Work instruction: Write the entries out exactly, with the final line being the one containing "SSD (65, 1815)".

BEGIN Provided data

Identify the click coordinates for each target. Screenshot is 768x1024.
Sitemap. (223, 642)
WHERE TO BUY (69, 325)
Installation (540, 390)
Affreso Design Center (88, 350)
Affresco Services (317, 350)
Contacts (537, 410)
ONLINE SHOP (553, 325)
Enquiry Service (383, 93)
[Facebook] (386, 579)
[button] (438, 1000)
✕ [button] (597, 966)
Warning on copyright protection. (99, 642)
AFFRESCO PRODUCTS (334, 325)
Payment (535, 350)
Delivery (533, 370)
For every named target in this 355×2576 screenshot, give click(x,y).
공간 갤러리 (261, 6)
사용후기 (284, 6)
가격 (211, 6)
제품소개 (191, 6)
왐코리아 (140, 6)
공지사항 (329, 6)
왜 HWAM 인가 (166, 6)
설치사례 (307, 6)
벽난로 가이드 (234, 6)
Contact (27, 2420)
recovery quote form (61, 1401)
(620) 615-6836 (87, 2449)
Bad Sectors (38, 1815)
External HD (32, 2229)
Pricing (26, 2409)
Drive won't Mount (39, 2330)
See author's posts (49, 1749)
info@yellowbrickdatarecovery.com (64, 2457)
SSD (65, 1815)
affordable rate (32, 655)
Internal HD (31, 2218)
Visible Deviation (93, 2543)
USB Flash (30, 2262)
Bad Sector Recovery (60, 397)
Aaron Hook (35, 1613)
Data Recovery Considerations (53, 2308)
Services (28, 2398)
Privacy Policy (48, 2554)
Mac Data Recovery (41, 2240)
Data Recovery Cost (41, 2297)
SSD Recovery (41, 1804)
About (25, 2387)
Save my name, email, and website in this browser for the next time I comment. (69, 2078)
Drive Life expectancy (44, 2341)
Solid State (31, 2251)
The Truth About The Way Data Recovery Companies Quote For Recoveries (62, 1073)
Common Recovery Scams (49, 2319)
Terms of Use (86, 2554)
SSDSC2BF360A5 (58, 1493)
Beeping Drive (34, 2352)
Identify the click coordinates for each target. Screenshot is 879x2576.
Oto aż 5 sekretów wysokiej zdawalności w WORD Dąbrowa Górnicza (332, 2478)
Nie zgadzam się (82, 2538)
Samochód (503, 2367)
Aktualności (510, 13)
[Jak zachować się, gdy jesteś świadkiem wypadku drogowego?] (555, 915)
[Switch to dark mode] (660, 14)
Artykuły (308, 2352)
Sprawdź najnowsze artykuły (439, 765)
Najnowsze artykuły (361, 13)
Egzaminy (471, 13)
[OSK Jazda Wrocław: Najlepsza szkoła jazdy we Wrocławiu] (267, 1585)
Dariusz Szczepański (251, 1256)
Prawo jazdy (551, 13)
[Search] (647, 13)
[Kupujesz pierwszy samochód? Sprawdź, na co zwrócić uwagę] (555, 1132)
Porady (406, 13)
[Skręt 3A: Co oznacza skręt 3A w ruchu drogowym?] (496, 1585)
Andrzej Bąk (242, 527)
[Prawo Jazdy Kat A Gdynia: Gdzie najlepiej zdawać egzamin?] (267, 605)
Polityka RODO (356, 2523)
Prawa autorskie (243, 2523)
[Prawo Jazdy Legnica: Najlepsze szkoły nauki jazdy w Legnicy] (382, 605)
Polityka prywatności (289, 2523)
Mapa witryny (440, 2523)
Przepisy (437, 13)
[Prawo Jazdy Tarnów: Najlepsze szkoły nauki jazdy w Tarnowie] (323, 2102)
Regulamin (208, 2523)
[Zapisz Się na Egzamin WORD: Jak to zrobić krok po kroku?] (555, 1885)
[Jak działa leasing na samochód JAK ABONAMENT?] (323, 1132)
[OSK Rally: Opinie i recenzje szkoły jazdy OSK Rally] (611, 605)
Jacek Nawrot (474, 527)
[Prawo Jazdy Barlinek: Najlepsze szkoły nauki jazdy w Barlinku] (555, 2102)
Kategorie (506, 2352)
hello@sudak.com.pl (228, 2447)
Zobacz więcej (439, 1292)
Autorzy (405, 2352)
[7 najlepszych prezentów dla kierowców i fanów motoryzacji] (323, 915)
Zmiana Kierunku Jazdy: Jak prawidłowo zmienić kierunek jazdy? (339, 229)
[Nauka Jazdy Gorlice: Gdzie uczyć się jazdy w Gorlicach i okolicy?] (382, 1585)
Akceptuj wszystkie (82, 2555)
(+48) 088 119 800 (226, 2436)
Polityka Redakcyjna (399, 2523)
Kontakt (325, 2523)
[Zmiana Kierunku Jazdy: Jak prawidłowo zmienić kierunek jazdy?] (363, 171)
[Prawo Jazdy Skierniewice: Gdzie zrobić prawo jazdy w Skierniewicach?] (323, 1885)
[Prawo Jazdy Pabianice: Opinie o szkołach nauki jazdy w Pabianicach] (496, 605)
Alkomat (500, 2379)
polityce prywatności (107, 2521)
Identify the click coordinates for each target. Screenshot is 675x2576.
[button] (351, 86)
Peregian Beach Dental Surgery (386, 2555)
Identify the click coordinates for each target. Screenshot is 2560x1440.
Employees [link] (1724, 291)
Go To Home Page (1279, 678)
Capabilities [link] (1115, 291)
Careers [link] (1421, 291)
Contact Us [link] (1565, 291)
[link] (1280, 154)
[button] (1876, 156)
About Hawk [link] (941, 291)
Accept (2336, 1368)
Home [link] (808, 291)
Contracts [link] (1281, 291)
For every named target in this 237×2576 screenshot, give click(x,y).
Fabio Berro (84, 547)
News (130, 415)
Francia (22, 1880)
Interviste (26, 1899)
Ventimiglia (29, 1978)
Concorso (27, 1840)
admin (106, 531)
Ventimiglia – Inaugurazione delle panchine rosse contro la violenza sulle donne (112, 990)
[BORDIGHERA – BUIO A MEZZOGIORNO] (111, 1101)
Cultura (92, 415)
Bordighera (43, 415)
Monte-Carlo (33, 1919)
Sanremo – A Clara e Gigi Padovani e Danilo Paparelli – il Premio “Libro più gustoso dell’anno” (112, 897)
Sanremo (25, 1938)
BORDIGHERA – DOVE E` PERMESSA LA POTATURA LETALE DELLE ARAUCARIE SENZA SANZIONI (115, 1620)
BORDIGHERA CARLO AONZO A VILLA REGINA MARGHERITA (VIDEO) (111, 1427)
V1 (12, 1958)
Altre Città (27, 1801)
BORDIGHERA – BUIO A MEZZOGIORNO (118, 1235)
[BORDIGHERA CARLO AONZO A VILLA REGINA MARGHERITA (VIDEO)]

END Provided data

Response below:
Identify the click coordinates for each target. Screenshot is 768x1024.
Sitemap. (223, 642)
WHERE TO BUY (69, 325)
Installation (540, 390)
Affreso Design Center (88, 350)
Affresco Services (317, 350)
Contacts (537, 410)
ONLINE SHOP (553, 325)
Enquiry Service (383, 93)
[Facebook] (386, 579)
[button] (438, 1000)
✕ [button] (597, 966)
Warning on copyright protection. (99, 642)
AFFRESCO PRODUCTS (334, 325)
Payment (535, 350)
Delivery (533, 370)
For every named target in this 355×2576 screenshot, give click(x,y).
공간 갤러리 (261, 6)
사용후기 (284, 6)
가격 (211, 6)
제품소개 (191, 6)
왐코리아 (140, 6)
공지사항 (329, 6)
왜 HWAM 인가 (166, 6)
설치사례 (307, 6)
벽난로 가이드 (234, 6)
Contact (27, 2420)
recovery quote form (61, 1401)
(620) 615-6836 (87, 2449)
Bad Sectors (38, 1815)
External HD (32, 2229)
Pricing (26, 2409)
Drive won't Mount (39, 2330)
See author's posts (49, 1749)
info@yellowbrickdatarecovery.com (64, 2457)
SSD (65, 1815)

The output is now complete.